The U.S. has signed tax treaties with multiple countries so that Americans living abroad don’t have to pay social security taxes or other taxes. A list of the countries that qualify for the treaty can be found here. To get started, you have to fill out Form 8833.

You can find out more on our guide to filing taxes as a U.S. citizen from abroad

Now, on to You

Now you know everything there is about tax residency, how to get it, and how changing your tax residency can even save you more money in the long run.

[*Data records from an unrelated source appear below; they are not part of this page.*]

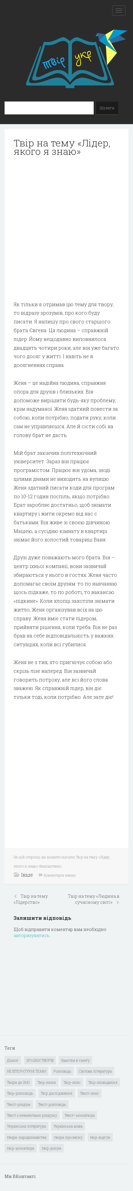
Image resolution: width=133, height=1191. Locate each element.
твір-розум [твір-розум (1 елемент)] (51, 1148)
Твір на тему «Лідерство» (31, 899)
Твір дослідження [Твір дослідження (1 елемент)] (57, 1093)
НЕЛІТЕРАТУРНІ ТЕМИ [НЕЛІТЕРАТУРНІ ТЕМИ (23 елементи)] (26, 1071)
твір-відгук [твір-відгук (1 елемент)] (100, 1137)
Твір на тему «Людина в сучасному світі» (93, 899)
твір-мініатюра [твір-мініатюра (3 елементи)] (20, 1148)
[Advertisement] (66, 228)
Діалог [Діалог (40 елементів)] (13, 1060)
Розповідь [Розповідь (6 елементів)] (62, 1071)
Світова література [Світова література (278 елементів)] (95, 1071)
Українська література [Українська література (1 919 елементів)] (26, 1126)
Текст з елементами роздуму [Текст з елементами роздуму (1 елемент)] (32, 1115)
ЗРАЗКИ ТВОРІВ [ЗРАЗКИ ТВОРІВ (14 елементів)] (40, 1060)
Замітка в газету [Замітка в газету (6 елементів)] (75, 1060)
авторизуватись (32, 935)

If you put some of the advice above into practice, you can possibly enjoy lower tax rates as a tax resident of another country and avoid paying high taxes to your home country.

Avatar photo
Lev is a writer passionate about inspiring more people to travel and explore the world. He left his Texas home in 2016 to see the world. He has been to over 30 countries and is currently a digital nomad, hopping from country to country every few months. Channeling his knowledge of travel, immigration, and international tax into his writing he started The Nomad Almanac which is geared towards digital nomads and those curious about living a remote lifestyle.

4 thoughts on “Best Countries to Get Tax Residency for Expats”

  1. I am looking to retire and live in another country, at least part time, and travel extensively without having to pay (much) more tax than I will have to already pay to the US gov’t. I will have pension income, IRA income and SS income.

    I want to be in at a semi-developed places like southern Europe or Southeast Asia or similar areas. Portugal, Greece, Spain, Malaysia, Australia, and Uruguay stand out as good places to live. And I want to be able to be able to live in this country for as long as I’d like without having to worry about residency issues.

    What options should I be looking for?

    • Everyone has a different preference for the country in which they want to live.

      So, in my honest opinion, before deciding to live in any country long-term, you should live in different countries for a few months first. It will give you first-hand experience, and you will get more ideas about which countries work best for you.

  2. Thanks for the article. I’ve looked around the site but couldn’t find an answer to my specific questions.

    I plan to retire in Thailand but continue working on my business (registered in Ireland, clients outside of Thailand) and this is my “retirement income”.
    Will I have to pay taxes on income remited to Thailand? Where would personal tax be paid, in this case?